Tuning hyperparameters: Adjusting learning rate, batch size, and optimizer settings might lead to better convergence.
Using a more complex model: The current CNN-based approach might be too simple. Exploring architectures like YOLO, Faster R-CNN, or RetinaNet could yield better performance.

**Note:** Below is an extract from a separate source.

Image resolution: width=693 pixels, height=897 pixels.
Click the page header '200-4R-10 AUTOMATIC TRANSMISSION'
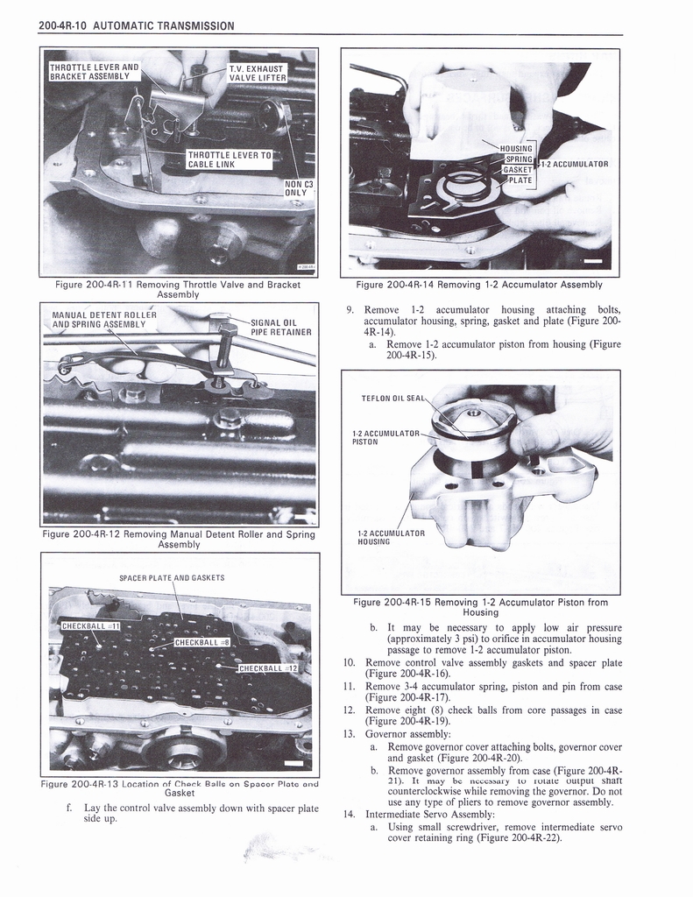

While the model is making reasonable predictions, improving IoU should be a key focus to enhance the overall accuracy of the bounding box detection.

Conclusion and Next Steps

In this article, we successfully built an object detection model for vehicle number plate detection using a custom CNN architecture. We started by understanding the dataset, preprocessing images and labels, and defining a YOLO-format compatible bounding box system. We then built and trained our model using Mean Squared Error (MSE) loss with MAE and IoU as evaluation metrics. Finally, we evaluated the model's performance through numerical metrics and visualizations.

Key Takeaways:

We prepared and preprocessed a dataset of labeled vehicle number plates.
We designed and trained a CNN-based model to predict bounding boxes around number plates.
We evaluated the model using MSE, MAE, and IoU metrics and visualized results.
We identified potential improvements for better accuracy.

Next Steps:

While our model is functional, there are several ways to enhance its performance:

Fine-tune the model by adjusting hyperparameters like learning rate, batch size, and optimizer settings.
Use a deeper architecture such as YOLO, Faster R-CNN, or EfficientDet, which are state-of-the-art object detection models.
Augment the dataset with brightness changes, rotations, and synthetic images to improve generalization.
Train on a larger dataset with diverse vehicle images from different angles, lighting conditions, and resolutions.
Deploy the model into a real-world application, such as an automatic license plate recognition (ALPR) system using OpenCV and Tesseract OCR for character recognition.

By following these steps, we can refine our model into a more accurate and robust number plate detection system, paving the way for real-world applications in traffic monitoring, security, and automated toll systems.